- [EXERCISE INSTRUCTIONS] Reproduce only the lines from the line containing "Given: Open the notifications bell icon" to the end of the entries below, including both of those lines.
DATASET CONTENT START
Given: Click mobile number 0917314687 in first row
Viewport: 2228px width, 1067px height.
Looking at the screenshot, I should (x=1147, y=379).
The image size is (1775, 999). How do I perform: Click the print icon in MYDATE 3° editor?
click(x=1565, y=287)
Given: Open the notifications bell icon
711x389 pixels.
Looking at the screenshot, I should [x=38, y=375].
DATASET CONTENT END
- [SOLUTION FOR THIS EXERCISE]
Given: Open the notifications bell icon
711x389 pixels.
Looking at the screenshot, I should [x=38, y=375].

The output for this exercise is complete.